(Exercise objective): Pull out every line of the listing that contains the string "Disable", matching its case exactly.

==== Task inputs

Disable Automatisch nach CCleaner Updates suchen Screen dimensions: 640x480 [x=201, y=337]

========
==== Task inputs

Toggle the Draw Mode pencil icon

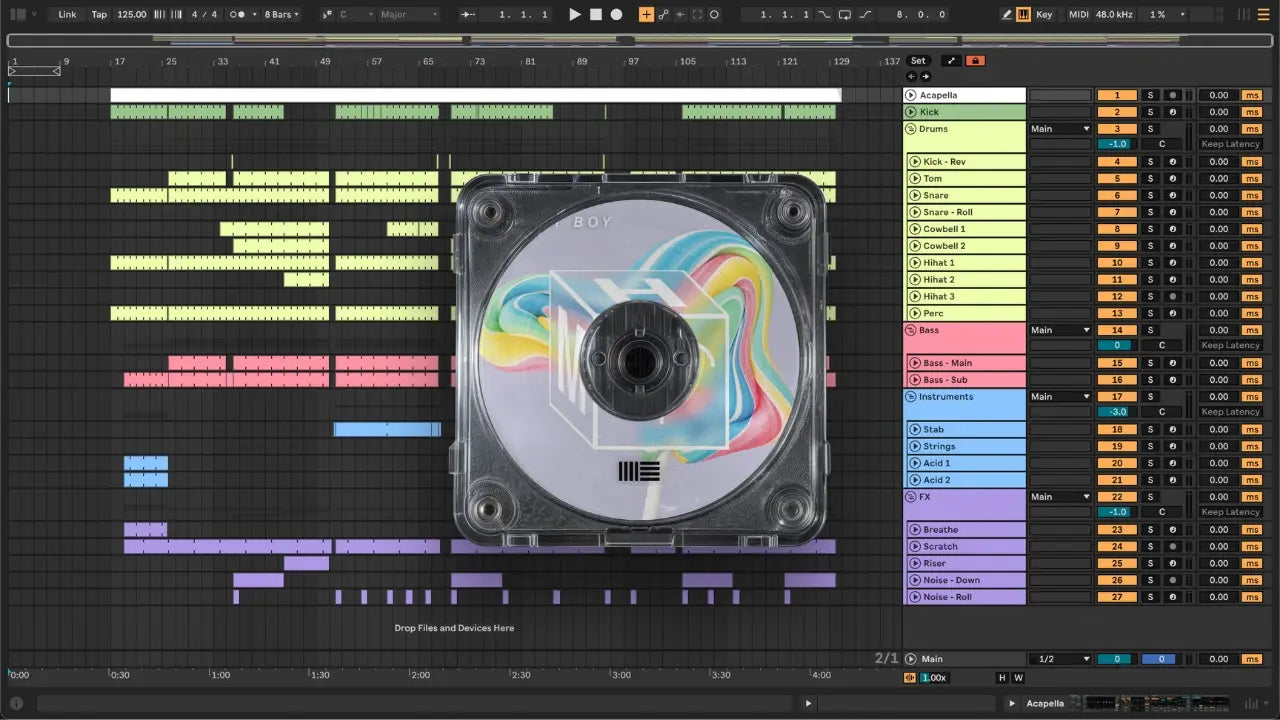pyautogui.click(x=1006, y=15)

========
==== Task inputs

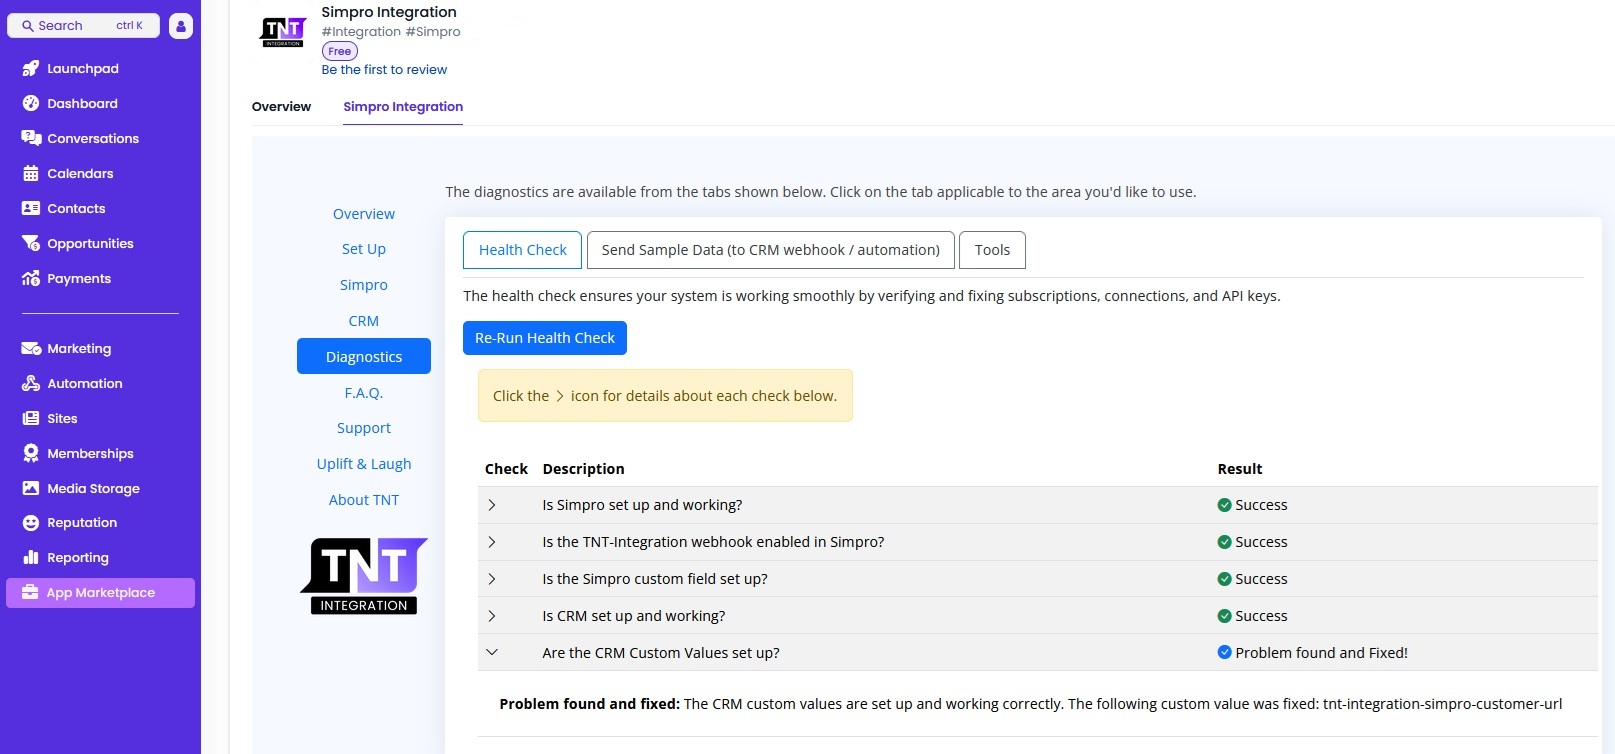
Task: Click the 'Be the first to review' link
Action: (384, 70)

========

(Output):
Disable Automatisch nach CCleaner Updates suchen Screen dimensions: 640x480 [x=201, y=337]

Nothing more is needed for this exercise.